Among the specific aircraft scheduled for final approval by agency inspectors are two Dreamliners ordered by United Airlines Holdings. Inc.
United expects to receive the planes in late March or early April, a person familiar with the Chicago-based carrier’s plans said this week.
The Boeing spokesman said the manufacturer would adjust its delivery plans if necessary so that it can take the time to conduct thorough inspections of the 787 “to ensure each meets our rigorous engineering specifications.”
The suspension of deliveries has cut off a significant source of cash paid by customers as the aircraft manufacturer navigates the Covid-19 pandemic and weak demand in global air travel. Bernstein analyst Doug Harned has estimated that slowing Dreamliner deliveries could cost Boeing up to $ 8 billion in cash flow through 2020 and 2021. He expects half of that to be recovered next year when airlines receive the delivery and pay the rest of the cost.
Boeing said in January that it would likely continue to burn cash this year, but has adequate liquidity after racking up billions of dollars in debt last year. Investor optimism about the general recovery in travel helped lift its shares 21% last week. The stock gained another 3.3% on Wednesday, valuing Boeing at $ 149 billion.
Though limited in scope, the FAA’s move on the Dreamliner is similar to a step the agency took after two Boeing 737 MAX jet crashes killed 346 people in 2018 and 2019.
The FAA stripped Boeing of its authority to conduct pre-delivery security checks on MAX aircraft in late 2019. At the time, a faulty flight control system and production-related missteps with that aircraft they were under congressional and regulatory scrutiny. The FAA approved the 737 MAX to resume passenger flights last year.
The Dreamliner failures are among several quality issues Boeing has faced in recent years in its commercial, defense and space programs.

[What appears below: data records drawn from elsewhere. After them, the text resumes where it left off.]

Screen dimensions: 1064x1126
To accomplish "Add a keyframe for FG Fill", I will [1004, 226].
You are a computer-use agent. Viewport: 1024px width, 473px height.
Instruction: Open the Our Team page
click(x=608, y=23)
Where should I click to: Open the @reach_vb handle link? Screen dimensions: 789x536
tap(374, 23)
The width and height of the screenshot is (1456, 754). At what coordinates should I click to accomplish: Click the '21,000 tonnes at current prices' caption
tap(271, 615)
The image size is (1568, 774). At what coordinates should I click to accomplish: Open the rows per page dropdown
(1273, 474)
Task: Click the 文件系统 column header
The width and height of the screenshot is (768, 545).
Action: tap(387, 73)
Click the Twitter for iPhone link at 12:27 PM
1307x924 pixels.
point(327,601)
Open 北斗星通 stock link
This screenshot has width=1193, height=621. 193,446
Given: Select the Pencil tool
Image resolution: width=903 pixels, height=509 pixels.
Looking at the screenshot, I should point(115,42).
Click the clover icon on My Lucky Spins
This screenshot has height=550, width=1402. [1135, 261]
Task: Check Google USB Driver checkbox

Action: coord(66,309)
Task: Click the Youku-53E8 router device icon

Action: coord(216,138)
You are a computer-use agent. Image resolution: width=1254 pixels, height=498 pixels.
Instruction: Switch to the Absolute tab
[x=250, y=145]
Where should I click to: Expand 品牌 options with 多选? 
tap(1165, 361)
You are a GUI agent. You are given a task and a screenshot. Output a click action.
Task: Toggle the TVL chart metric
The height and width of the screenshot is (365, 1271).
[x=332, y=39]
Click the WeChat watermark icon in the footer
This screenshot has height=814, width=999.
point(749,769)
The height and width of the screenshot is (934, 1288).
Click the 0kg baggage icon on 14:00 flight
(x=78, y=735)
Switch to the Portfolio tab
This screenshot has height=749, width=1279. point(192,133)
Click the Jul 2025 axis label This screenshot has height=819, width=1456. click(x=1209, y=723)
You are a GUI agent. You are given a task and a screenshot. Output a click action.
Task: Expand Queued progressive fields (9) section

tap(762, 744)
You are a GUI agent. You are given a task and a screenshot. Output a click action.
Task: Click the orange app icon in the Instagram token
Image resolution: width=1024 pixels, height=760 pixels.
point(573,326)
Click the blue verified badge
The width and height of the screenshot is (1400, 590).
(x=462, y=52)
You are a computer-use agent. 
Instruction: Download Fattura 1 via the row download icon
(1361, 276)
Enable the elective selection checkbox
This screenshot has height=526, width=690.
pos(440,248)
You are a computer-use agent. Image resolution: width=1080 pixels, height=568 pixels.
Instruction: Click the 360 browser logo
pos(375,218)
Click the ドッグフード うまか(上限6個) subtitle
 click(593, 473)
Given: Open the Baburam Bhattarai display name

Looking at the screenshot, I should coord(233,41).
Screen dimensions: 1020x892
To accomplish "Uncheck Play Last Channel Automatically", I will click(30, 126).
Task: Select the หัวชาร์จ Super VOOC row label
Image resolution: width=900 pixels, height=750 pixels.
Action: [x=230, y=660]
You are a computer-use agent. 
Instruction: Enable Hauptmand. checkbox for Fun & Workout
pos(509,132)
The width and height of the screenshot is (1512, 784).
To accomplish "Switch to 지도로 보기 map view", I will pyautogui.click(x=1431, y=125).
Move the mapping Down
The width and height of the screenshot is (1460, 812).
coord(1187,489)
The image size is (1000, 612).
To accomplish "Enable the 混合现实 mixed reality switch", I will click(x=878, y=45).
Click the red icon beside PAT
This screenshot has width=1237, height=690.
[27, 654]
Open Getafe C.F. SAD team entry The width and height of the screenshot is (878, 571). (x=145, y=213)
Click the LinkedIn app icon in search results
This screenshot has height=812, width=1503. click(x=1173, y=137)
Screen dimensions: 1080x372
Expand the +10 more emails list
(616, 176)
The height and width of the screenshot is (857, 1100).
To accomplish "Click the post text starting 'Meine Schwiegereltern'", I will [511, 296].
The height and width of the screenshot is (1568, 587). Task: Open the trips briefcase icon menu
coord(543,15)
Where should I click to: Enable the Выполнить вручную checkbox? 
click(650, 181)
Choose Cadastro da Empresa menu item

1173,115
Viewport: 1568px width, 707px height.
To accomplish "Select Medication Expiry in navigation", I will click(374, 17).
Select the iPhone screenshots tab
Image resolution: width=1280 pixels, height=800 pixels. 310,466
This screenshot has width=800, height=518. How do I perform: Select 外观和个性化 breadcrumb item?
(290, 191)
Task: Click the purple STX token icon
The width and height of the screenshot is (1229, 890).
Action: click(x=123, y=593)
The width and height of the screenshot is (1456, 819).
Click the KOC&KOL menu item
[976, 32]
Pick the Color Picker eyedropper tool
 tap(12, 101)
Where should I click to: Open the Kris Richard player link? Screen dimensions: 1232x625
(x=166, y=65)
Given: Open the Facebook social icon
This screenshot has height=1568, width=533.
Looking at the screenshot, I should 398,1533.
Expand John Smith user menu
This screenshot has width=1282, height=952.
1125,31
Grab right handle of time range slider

Many of the 787’s quality failures involve tiny gaps where sections of the aircraft’s fuselage or body of the aircraft are attached. Problems have arisen elsewhere as well, including the vertical fin and horizontal stabilizer on the tail, according to a March 12 FAA summary of the agency’s regulatory actions seen by The Wall Street Journal.
Boeing has previously disclosed problems with a factory process used to generate tiny shims, materials used to fill the tiny gaps where sections of the plane meet. Such gaps could lead to eventual premature fatigue of certain parts of the aircraft, which could require extensive repairs during long-term routine maintenance.
In its summary, the agency said it would maintain its Dreamliner approval authority “until it is confirmed that all shim issues are resolved and the aircraft conform to the FAA-approved design.”